Taylor definitively supplies a program and a method in which almost every feature of human history and culture can be placed in such a way as to assume a distinctive meaning. He is aware of building a new ‘master narrative’ that helps to understand events and the process of human development. Within such a framework, a new apologetic discourse might be built for the benefit of unsure believers and vacillating religious institutions. In any case, Taylor’s approach is not naive or uncritical in confronting the limits of some of these institutions he best knows and appreciates, like the Catholic Church. His approach is clearly committed to religious faith and against the militant confidence of the secular enlightened mind; however his commitment does not come at any price, but demands changes and an effort to adapt to new times and mentalities.

Other approaches to religion pale in comparison with this deep and truly interdisciplinary analysis, that has benefited from many studies on religion, and provides insight and true knowledge. This is a lesson to be learned both by the advocates of contemporary reductive attempts to deal with religion from a would-be scientific method; and by theologians as well, often entrapped in an exceedingly self-referential vision, unable to perceive the developments in their own contexts, their challenges and opportunities to vindicate Christian faith.

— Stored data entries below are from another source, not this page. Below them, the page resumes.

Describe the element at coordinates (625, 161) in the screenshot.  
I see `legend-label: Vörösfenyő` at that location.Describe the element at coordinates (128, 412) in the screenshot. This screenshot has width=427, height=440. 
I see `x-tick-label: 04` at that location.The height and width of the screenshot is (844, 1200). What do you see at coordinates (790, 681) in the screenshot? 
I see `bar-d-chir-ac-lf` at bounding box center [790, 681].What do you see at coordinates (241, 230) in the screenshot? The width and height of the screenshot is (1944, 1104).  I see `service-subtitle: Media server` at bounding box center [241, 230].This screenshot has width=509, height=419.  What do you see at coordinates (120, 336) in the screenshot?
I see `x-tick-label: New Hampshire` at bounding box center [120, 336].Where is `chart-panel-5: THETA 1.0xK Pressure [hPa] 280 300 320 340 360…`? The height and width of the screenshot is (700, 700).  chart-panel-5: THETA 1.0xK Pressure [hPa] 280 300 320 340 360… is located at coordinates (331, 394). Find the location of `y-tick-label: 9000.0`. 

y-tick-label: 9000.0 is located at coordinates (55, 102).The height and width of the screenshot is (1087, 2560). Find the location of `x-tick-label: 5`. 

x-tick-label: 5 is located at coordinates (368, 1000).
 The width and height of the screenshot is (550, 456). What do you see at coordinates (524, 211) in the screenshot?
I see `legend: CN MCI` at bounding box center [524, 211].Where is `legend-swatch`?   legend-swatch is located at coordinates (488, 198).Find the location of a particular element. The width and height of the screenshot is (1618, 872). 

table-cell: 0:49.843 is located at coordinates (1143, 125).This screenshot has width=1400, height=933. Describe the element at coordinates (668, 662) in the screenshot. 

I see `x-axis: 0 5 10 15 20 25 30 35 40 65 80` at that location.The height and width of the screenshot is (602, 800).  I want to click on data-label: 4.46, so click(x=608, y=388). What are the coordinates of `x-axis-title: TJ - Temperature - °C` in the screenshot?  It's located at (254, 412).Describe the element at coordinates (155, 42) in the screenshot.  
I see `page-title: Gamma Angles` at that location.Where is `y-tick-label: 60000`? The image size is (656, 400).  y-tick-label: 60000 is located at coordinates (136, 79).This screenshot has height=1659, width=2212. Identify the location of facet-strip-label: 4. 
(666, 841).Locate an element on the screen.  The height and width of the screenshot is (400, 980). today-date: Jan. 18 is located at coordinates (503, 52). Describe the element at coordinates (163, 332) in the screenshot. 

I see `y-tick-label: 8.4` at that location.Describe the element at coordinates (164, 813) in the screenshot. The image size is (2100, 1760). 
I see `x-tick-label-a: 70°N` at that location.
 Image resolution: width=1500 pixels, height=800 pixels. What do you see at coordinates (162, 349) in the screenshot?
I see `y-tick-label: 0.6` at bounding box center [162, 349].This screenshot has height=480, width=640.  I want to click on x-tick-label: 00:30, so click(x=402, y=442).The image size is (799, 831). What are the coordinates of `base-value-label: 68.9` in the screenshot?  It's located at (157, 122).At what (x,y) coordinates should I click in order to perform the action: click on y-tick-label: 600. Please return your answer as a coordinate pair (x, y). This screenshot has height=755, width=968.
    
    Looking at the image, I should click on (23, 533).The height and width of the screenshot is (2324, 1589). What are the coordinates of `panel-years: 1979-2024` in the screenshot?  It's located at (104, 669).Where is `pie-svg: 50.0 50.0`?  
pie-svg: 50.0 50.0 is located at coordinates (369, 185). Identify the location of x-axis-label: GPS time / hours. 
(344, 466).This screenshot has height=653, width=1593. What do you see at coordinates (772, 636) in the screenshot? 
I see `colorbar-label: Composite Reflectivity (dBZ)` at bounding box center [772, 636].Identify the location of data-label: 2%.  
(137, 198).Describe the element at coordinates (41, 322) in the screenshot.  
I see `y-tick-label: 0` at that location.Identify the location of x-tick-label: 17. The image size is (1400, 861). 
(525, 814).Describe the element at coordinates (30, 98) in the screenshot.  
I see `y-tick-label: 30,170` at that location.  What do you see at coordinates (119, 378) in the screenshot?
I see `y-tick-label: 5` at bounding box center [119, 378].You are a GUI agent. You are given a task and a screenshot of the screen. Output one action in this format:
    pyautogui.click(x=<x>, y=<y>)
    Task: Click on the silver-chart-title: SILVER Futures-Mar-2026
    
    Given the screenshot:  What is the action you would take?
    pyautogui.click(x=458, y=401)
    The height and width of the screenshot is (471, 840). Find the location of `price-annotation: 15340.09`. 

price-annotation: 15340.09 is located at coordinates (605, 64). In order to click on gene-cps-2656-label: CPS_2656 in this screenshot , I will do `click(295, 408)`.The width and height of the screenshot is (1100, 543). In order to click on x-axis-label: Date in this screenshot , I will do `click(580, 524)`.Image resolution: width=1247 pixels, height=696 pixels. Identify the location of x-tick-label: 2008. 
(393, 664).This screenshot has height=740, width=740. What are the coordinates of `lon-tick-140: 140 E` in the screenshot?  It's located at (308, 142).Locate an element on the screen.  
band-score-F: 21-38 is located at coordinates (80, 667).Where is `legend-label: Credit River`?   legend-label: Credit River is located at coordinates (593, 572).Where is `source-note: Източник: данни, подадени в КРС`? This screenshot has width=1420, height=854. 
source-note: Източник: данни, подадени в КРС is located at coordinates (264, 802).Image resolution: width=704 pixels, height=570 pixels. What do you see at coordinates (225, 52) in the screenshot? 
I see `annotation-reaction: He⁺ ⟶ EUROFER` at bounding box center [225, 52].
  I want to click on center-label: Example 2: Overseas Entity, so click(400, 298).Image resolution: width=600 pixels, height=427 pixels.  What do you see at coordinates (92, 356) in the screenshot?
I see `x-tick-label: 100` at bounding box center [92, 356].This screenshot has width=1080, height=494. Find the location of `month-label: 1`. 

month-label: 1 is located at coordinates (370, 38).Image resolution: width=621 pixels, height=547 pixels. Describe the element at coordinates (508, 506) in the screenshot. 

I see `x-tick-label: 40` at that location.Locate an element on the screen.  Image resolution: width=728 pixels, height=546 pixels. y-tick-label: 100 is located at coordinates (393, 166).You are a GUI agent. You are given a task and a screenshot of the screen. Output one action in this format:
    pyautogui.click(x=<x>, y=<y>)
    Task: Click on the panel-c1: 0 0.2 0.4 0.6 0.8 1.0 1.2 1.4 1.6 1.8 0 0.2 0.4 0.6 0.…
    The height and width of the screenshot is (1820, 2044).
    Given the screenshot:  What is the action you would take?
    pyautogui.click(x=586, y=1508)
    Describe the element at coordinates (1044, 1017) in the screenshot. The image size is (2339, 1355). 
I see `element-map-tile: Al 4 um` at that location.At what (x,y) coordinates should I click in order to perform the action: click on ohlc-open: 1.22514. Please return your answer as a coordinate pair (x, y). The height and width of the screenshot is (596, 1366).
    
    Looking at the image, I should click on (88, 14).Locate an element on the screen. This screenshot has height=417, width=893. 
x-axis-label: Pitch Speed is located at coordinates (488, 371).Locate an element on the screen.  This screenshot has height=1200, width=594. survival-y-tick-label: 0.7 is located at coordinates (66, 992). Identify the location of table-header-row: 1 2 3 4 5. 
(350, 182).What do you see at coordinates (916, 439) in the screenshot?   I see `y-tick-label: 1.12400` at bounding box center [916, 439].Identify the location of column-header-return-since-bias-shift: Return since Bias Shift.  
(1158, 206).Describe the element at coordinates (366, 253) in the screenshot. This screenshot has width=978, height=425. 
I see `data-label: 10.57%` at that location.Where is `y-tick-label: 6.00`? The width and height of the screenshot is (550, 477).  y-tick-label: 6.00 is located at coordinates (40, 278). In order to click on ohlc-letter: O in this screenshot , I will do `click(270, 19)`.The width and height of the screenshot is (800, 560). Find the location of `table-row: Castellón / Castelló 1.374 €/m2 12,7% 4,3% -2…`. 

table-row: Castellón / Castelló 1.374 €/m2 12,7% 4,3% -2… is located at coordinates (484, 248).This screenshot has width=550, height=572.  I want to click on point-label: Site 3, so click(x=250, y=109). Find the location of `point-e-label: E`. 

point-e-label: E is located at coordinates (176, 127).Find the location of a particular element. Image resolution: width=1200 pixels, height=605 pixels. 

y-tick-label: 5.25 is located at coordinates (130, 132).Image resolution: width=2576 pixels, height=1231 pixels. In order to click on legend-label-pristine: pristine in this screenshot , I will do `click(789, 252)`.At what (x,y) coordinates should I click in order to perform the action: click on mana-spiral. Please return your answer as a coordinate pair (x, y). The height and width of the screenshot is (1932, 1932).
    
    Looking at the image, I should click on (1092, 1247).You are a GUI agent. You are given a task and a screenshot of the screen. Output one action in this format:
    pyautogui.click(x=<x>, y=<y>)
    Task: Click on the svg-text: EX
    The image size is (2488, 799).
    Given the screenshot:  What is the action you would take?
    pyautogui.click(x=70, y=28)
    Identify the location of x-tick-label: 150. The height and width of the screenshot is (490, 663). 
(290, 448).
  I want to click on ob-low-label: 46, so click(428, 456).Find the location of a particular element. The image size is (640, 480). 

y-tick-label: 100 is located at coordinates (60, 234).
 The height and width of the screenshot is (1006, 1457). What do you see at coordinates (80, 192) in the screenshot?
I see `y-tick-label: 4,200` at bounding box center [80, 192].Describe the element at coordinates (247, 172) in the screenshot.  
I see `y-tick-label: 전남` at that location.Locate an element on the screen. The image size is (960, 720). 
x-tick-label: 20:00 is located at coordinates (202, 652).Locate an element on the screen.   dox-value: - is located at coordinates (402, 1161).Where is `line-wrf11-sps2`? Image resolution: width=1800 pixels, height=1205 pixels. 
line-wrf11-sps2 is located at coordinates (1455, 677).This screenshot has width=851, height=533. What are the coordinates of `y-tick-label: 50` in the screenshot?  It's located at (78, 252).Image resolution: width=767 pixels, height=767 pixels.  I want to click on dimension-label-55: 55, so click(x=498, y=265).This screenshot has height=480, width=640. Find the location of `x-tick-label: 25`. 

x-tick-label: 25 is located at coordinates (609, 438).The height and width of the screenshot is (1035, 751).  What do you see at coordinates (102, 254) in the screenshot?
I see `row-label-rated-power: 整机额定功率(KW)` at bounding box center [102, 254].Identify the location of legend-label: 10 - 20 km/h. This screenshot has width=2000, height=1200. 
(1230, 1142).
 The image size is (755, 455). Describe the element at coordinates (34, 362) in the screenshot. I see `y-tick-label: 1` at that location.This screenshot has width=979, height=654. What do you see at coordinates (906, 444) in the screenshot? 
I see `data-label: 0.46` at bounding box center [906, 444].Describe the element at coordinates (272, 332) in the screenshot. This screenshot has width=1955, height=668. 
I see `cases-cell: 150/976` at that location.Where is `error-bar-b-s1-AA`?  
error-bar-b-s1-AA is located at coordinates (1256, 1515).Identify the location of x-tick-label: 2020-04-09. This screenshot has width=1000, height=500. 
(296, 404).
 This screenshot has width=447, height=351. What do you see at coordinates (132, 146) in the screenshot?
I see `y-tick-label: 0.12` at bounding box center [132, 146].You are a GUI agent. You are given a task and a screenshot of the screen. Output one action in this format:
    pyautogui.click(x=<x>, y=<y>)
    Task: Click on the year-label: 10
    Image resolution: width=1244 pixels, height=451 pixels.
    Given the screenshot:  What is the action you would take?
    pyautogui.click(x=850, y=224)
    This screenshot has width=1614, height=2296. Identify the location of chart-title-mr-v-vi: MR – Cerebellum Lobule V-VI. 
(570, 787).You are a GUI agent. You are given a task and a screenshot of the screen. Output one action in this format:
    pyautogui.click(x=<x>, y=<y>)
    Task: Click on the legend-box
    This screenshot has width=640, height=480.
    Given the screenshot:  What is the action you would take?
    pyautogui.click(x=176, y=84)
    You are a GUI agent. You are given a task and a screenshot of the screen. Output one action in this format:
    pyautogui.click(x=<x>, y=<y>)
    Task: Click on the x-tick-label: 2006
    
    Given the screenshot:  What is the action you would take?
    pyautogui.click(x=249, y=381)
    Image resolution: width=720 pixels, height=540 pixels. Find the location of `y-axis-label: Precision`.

Once more reasons for criticism arise when empirical reality is taken into account, a deficit many times denounced in Taylor’s work. His attempt at describing the future of religion raises some doubts, especially if it is understood as a version of the ‘compensation theory’. This view claims that the loss of in- stitutional religion might be compensated by new expressions of plural and self-made spirituality. The evidence to date does not support such a prospect, raising many questions and requiring to delve more deeply into the nature of secularizing trends in Western societies.